DATA RECORDS ▸

───

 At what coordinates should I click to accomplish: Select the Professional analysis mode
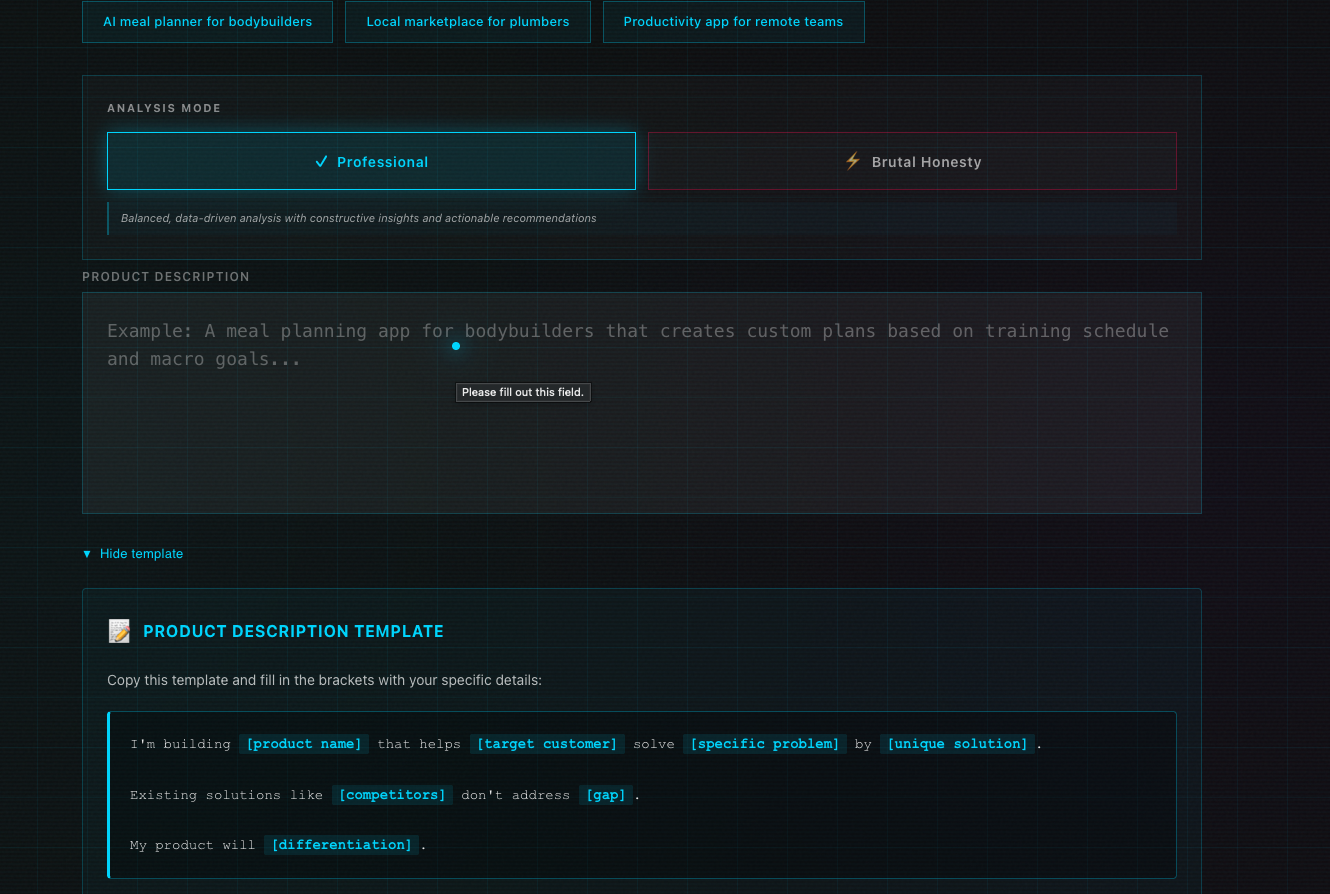(371, 161)
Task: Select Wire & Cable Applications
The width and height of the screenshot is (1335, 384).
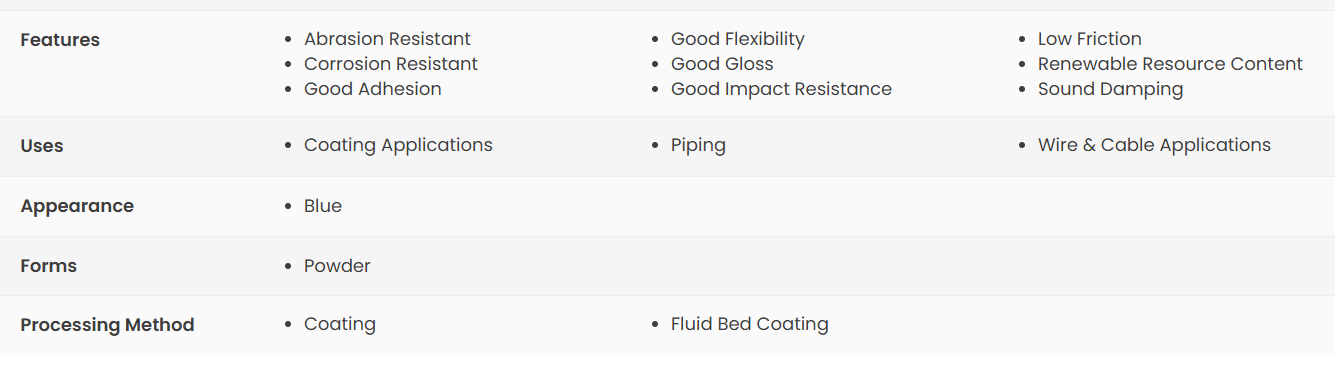Action: tap(1154, 145)
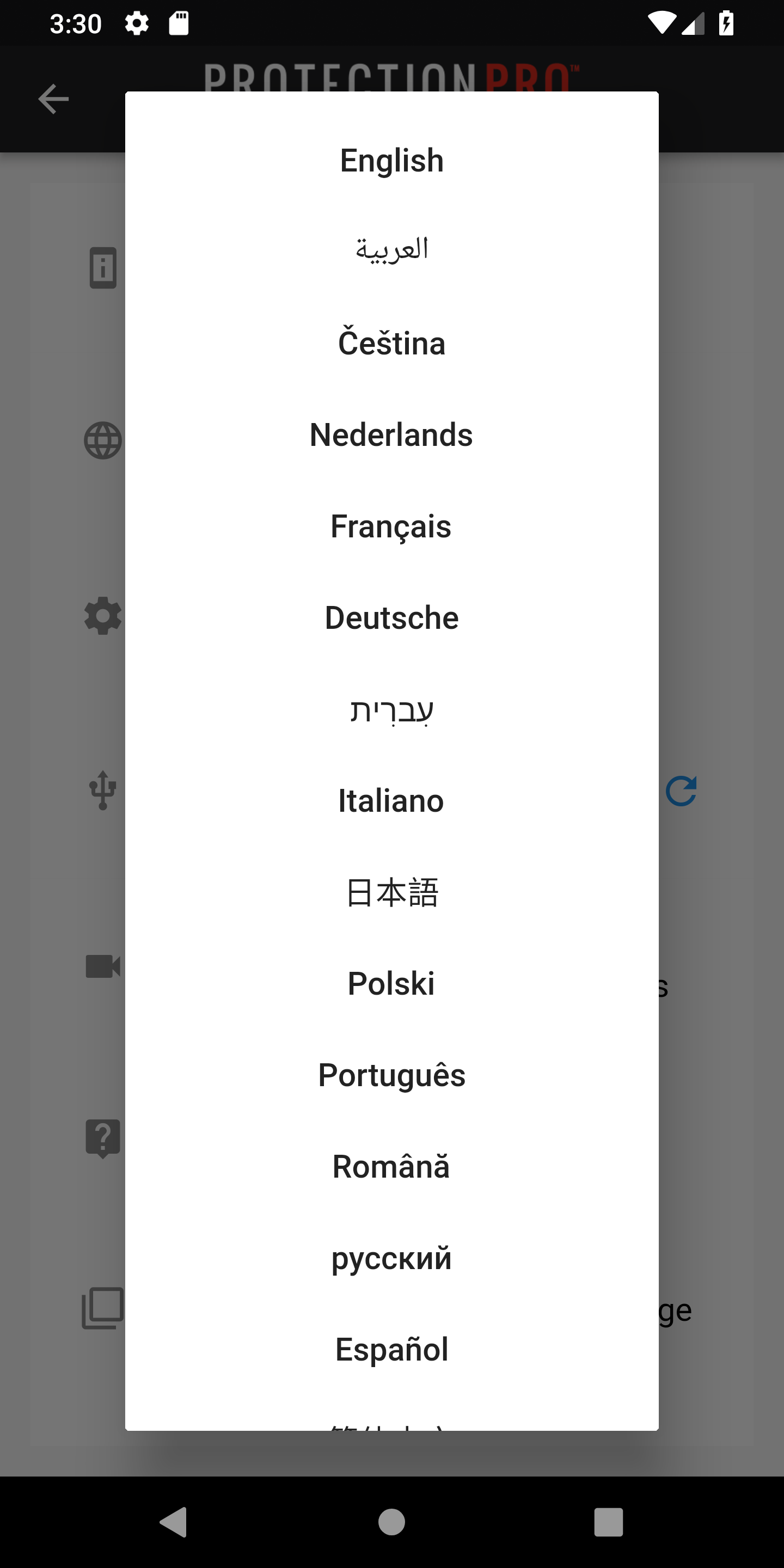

───

INSTRUCTIONS TO FOLLOW ▸ Would you return every line of the records above verbatim, leaving the pictures out?

REPLY TO THE TASK ▸
 At what coordinates should I click to accomplish: Select the Professional analysis mode
(371, 161)
Task: Select Wire & Cable Applications
The width and height of the screenshot is (1335, 384).
Action: tap(1154, 145)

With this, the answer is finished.